-- BRIEF --
Copy the stretch of items from the line containing "[INVELITY LINK] (1274, 2018)" through the line containing "Galerie (204, 572)", both ends included, and multiply every coordinate in the answers by 1.5, rounding to whole numbers with halves going up. Leave all other lines and numbers unchanged.

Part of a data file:

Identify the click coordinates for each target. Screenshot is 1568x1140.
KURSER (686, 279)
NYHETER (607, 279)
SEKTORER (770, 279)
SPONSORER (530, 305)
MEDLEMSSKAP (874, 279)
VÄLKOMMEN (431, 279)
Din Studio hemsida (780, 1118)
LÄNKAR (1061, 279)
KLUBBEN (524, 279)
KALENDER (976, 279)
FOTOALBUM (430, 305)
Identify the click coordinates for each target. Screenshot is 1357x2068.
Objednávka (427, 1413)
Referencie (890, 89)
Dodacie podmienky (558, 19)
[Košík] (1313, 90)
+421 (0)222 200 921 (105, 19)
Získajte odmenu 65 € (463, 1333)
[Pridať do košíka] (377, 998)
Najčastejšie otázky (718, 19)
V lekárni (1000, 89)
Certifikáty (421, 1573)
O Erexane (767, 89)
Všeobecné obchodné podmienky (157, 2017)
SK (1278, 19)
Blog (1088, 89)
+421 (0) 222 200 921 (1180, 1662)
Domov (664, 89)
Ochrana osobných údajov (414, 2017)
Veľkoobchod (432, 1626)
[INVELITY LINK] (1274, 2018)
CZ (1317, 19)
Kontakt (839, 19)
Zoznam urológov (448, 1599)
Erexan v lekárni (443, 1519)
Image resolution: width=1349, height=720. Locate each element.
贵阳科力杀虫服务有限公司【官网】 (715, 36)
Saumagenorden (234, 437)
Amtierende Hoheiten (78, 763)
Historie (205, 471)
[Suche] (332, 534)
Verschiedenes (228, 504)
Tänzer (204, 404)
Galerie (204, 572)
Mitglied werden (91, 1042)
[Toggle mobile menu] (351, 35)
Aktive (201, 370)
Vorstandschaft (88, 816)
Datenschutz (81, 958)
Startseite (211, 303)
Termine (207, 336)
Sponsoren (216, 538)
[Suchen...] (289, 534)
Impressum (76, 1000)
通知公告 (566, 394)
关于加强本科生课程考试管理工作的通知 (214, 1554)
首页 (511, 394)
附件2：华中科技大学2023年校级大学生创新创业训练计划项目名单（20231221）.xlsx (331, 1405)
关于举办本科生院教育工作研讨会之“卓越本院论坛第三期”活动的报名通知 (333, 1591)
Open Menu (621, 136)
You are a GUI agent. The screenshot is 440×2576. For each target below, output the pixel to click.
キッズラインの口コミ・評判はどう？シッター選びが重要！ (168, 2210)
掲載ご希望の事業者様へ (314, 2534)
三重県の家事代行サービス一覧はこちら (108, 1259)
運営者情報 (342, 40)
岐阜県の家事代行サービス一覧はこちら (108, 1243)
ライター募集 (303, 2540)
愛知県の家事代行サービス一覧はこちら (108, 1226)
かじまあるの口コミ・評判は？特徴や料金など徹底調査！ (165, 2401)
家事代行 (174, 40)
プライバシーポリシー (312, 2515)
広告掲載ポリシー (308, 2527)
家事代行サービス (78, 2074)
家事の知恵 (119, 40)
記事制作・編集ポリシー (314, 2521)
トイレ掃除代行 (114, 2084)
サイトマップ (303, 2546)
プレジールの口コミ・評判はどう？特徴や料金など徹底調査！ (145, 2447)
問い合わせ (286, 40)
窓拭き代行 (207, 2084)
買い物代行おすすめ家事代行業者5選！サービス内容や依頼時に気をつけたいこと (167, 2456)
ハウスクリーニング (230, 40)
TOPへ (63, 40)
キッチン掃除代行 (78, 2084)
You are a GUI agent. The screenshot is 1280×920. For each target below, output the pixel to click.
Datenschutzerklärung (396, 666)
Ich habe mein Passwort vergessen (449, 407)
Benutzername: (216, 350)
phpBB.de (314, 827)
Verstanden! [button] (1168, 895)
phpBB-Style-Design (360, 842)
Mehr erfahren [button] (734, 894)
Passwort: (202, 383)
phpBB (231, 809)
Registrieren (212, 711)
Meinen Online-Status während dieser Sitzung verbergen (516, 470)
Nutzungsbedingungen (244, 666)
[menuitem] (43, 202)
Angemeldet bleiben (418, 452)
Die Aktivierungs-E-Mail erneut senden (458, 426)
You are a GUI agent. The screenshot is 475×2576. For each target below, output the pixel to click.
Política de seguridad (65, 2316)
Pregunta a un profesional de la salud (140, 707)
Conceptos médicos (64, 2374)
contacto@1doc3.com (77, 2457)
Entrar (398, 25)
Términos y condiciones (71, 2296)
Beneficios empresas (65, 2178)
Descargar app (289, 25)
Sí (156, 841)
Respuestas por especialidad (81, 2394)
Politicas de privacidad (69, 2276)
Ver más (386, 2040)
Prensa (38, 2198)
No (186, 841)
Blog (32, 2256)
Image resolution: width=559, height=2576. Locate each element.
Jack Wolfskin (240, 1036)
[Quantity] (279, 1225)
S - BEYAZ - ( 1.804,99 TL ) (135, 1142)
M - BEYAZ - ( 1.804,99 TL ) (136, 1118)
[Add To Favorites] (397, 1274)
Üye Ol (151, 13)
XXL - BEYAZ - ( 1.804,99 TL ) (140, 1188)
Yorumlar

-- CORRECT OUTPUT --
[INVELITY LINK] (1911, 3027)
CZ (1976, 29)
Kontakt (1259, 29)
Zoznam urológov (672, 2399)
Erexan v lekárni (665, 2279)
Image resolution: width=1349, height=720. Locate each element.
贵阳科力杀虫服务有限公司【官网】 (1073, 54)
Saumagenorden (351, 656)
Amtierende Hoheiten (117, 1145)
Historie (308, 707)
[Suche] (498, 801)
Verschiedenes (342, 756)
Tänzer (306, 606)
Galerie (306, 858)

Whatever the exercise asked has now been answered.